PAGE EXCERPT |
******************************
# Driftwood: Mopani vs Malaysian



## cataze (Nov 29, 2011)

I am planning on putting natural driftwood in my 20G, and I went to my LFS today to see what they had. They carry 3 kinds. One is this vine type of stuff that I don't like. The other two are Malaysian and Mopani. Both look gorgeous. The Mopani seems to be part dark and part light wood, where the Malaysian is all a medium colour wood. But both are beautiful.

So to help with my decision, I thought I would ask what everyone thinks is the better kind of driftwood for a betta tank. Does one leach more than the other? Is one safer for bettas? What are your experiences?

Thanks so much!
Cate


----------



## ChoclateBetta (Jul 22, 2012)

I prefer Lava rock.


----------



## registereduser (Jul 30, 2010)

I have 3 pieces of mopani and only 1 does not stain the water. I think eventually, after doing water changes, the yellow water will fade. Some people like the stained water as it gives a natural look to the tank. If you don't want stained water you have to soak the wood in a bucket and change the water daily until it runs clear.

I tied some baby java ferns to one and anubias to the other. Sometimes a white fuzz grows on the wood but the snail seems to eat it or you can brush it off with a toothbrush during water changes.
******************************
DATA EXCERPT |
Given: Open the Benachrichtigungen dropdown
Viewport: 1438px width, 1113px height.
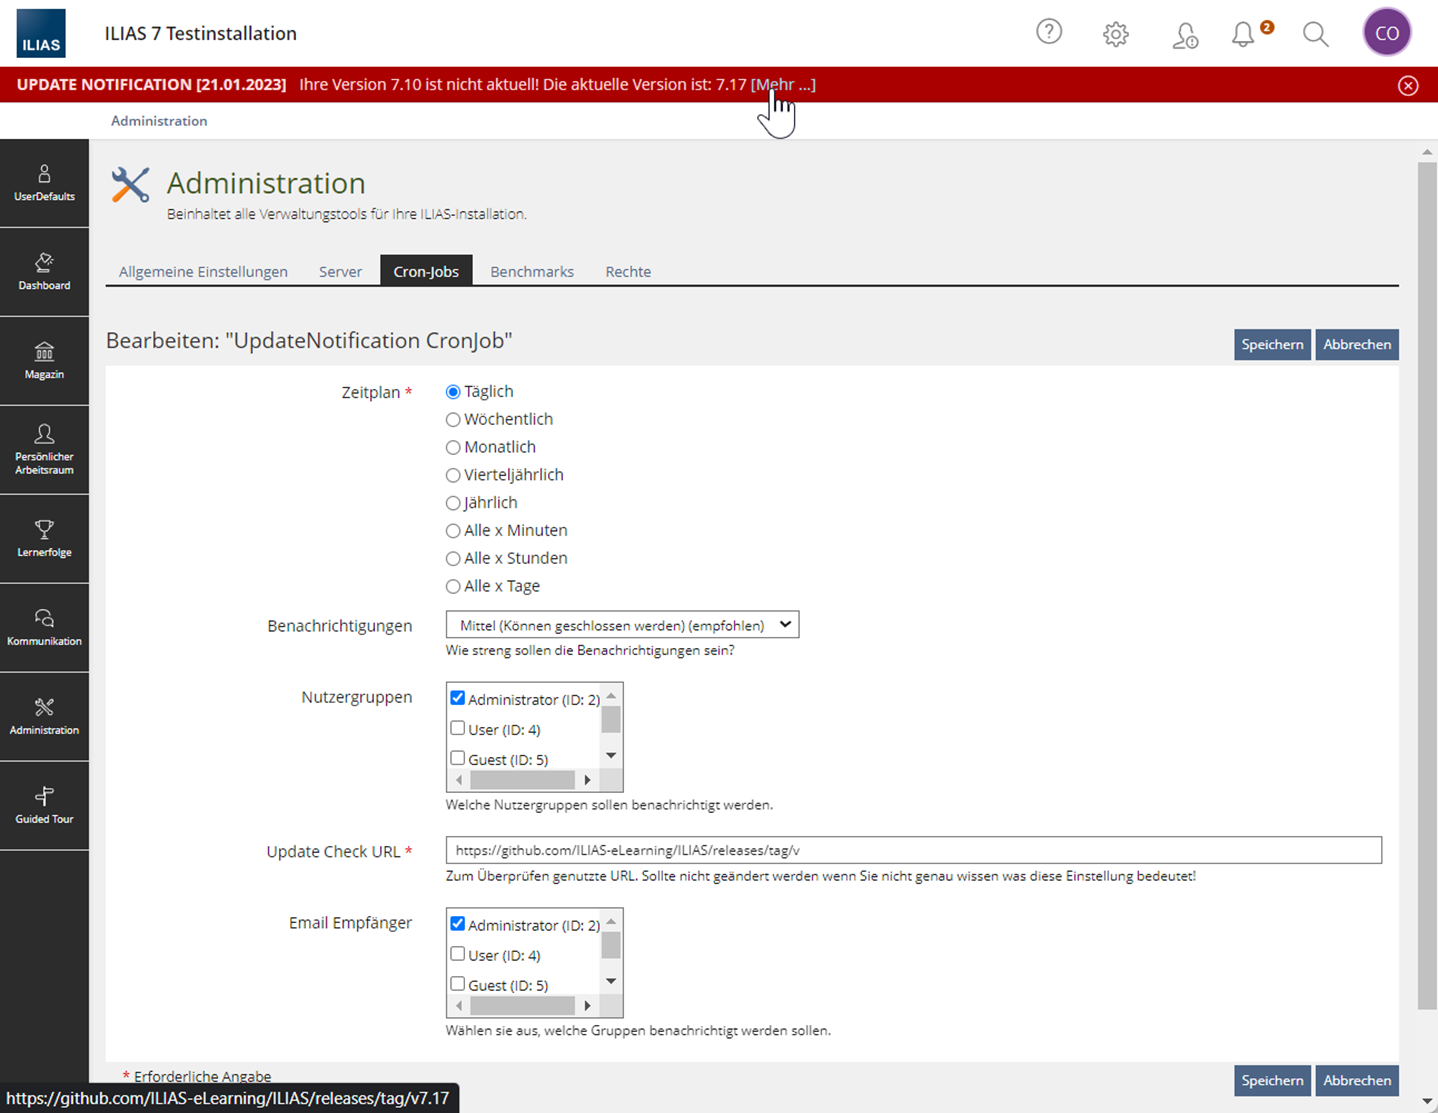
******************************
TASKS TO COMPLETE |
• a. Reproduce the passage of the driftwood thread from "So to help with" to "prefer Lava rock.", word for word.
• b. Answer these questions from the driftwood thread, each on its own line:
(i) How many kinds of driftwood does cataze's local store carry?
(ii) What does ChoclateBetta prefer?
(iii) Which plants did registereduser tie to the wood?
• c. Decide whether each statement agrees with the driftwood thread. Answer yes or no, and quote the words that settle it.
(i) The Malaysian wood is part dark and part light.
(ii) Only one of registereduser's three pieces of mopani does not stain the water.
(iii) The white fuzz on the wood must be removed with a chemical treatment.

COMPLETED EXERCISE |
• a.
So to help with my decision, I thought I would ask what everyone thinks is the better kind of driftwood for a betta tank. Does one leach more than the other? Is one safer for bettas? What are your experiences?

Thanks so much!
Cate


----------



## ChoclateBetta (Jul 22, 2012)

I prefer Lava rock.

• b.
(i) Three.
(ii) Lava rock.
(iii) Baby java ferns and anubias.

• c.
(i) No: "The Mopani seems to be part dark and part light wood, where the Malaysian is all a medium colour wood."
(ii) Yes: "I have 3 pieces of mopani and only 1 does not stain the water."
(iii) No: "the snail seems to eat it or you can brush it off with a toothbrush during water changes."